やっと梅雨が明けたと思ったらとても暑い日が続いています。検体検査室は検査機器が多いため、冷房を強めに使用していて少し寒いくらいですが、外に出るとこの暑さです。温度差がかなりあるため体がついて行きません。水分補給をしっかり行って熱中症には注意したいものです。

さて先月のことですが、自宅の庭の植木に黄色い毛虫を発見しました。去年も発生したので「またか…」と思いましたが、気付くのが早かったため、まだそんなに葉を食べられていなくてよかったです。すぐに駆除してもらい被害が広がることなく済みました。

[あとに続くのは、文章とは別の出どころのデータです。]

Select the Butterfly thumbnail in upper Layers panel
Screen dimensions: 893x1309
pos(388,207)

そこで「毛虫」と「毛虫皮膚炎」について調べてみました。
毛虫は、チョウやガの幼虫のうち、毛や棘が生えているもので、特にガ類の幼虫で毛が多いものを指す場合が多いですが、少々毛の生えたイモムシと明確な区別はないようです。
毛虫には毒があると思っていましたが、実際に有毒なのはごく一部で、日本のガではドクガ科、カレハガ科、ヒトリガ科、イラガ科、マダラガ科の一部の幼虫に限られるそうです。しかし、有毒種のいくつかはごく普通種でもあるようです。

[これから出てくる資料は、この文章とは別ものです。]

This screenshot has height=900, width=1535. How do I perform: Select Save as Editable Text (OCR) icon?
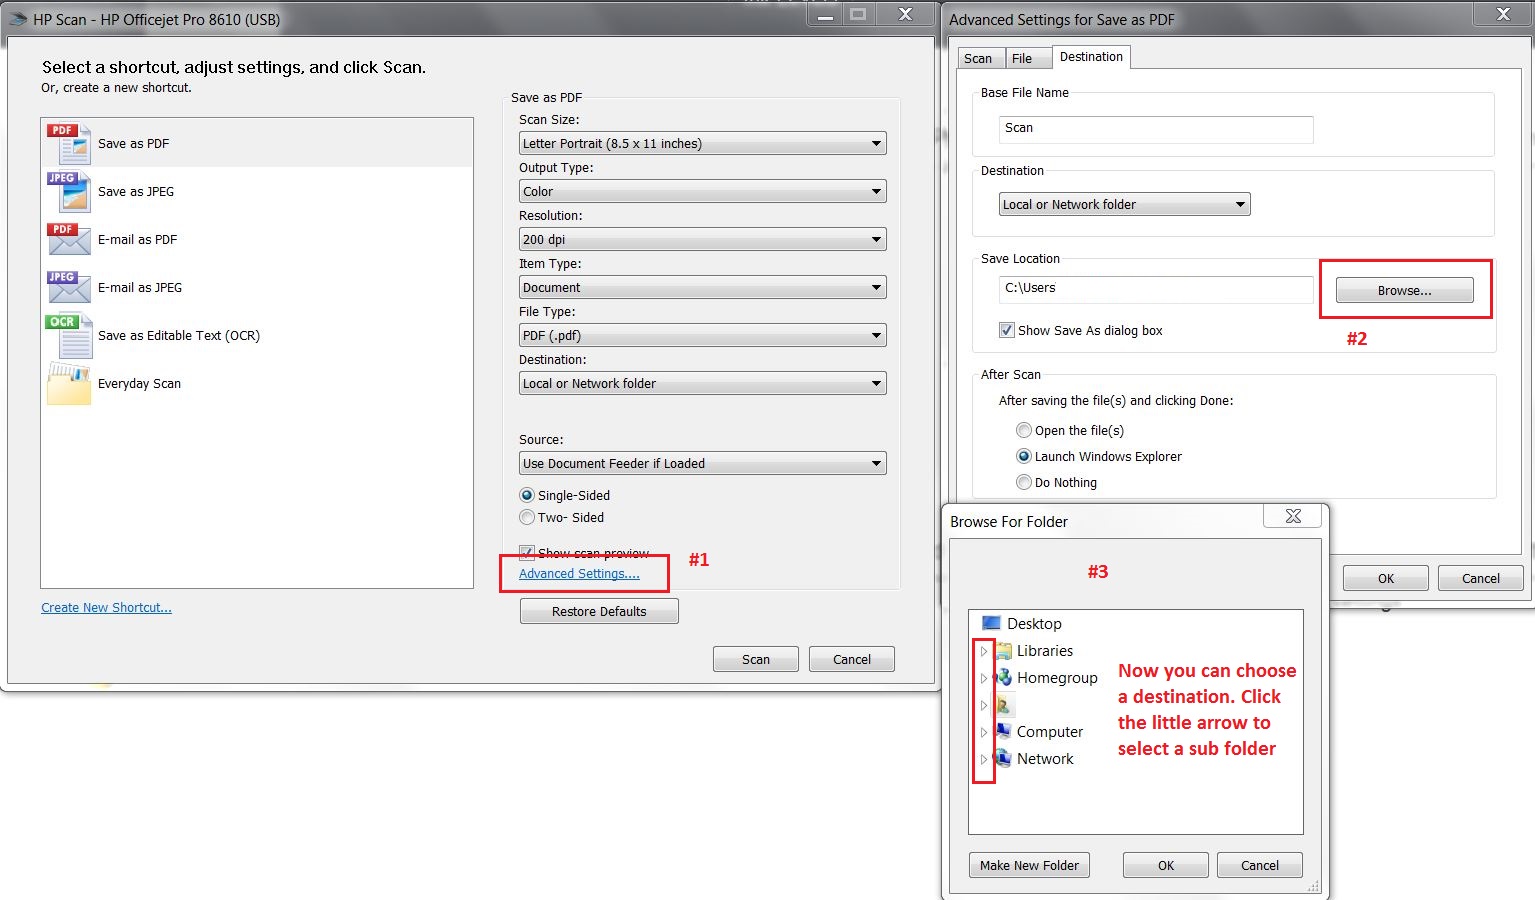pyautogui.click(x=67, y=335)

毛虫の毒毛には毒針毛と毒棘の2種類のタイプがあり、ドクガ科、カレハガ科、ヒトリガ科の一部の幼虫が持つ毒毛は毒針毛タイプです。ドクガ科の主要な有毒種はドクガ、チャドクガ、モンシロドクガなどで、これらは終齢幼虫(蛹になる直前の幼虫)の毒針毛を繭・成虫・卵塊・1齢幼虫と成長することで一生涯毒針毛を持っていることになり毒性も強いので注意が必要です。カレハガ科はドクガ科とは異なり成虫には毒針毛は付着しないそうです。カレハガ科で毒性が強く危険なものは、マツカレハ、クヌギカレハ、タケカレハなどです。ヒトリガ科は毒針毛を持つ種類はわずかで、ヤネホソバ、ツマキホソバなどが該当するそうです。

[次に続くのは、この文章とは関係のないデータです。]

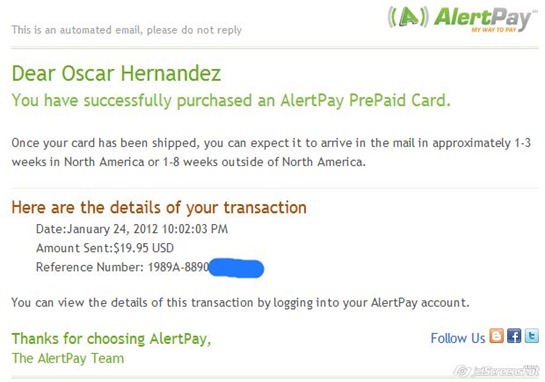
Task: Click the AlertPay signal wave emblem
Action: click(x=408, y=17)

一方、イラガ科、マダラガ科の一部の幼虫が持つ毒毛は毒棘タイプで、短い棘の付け根に毒液の入った袋があり、注射器のように刺して毒液を外敵の皮膚に注入します。刺されると電気が走るような非常に強い痛みがあるそうです。
毛虫を予防する対策としては、卵の駆除、農薬等による予防、庭木の剪定があります。
毛虫皮膚炎は、毛虫の毒に触れることで引き起こされる皮膚炎のことを指し、毛虫の活動が活発になる4月から10月頃の発症が多いようです。チャドクガの被害が最も多く、症状は毛虫の毛に触れた皮膚が赤くなり、かゆみを伴うようになります。また、直接毛虫に触れて生じるだけでなく、毛虫の毛が服に付着し、それに触れることや、風にのった毛に触れることで症状が現れることもあります。
治療は、毛が皮膚に残っている場合には、テープなどを使用して毛を取り除きます。ステロイドの外用薬を塗布してかゆみや炎症に対しての対応を行い、かゆみが強い場合には、さらに抗ヒスタミン薬や抗アレルギー薬などの内服薬の使用を検討するようです。掻いてしまうとひどくなってしまうので、毛虫皮膚炎かもしれないと感じたら、早く皮膚科を受診することをお勧めします。

毛虫との接触が考えられる屋外活動を行う場合は、できるだけ肌の露出を少なくするなど対策をとることが有効です。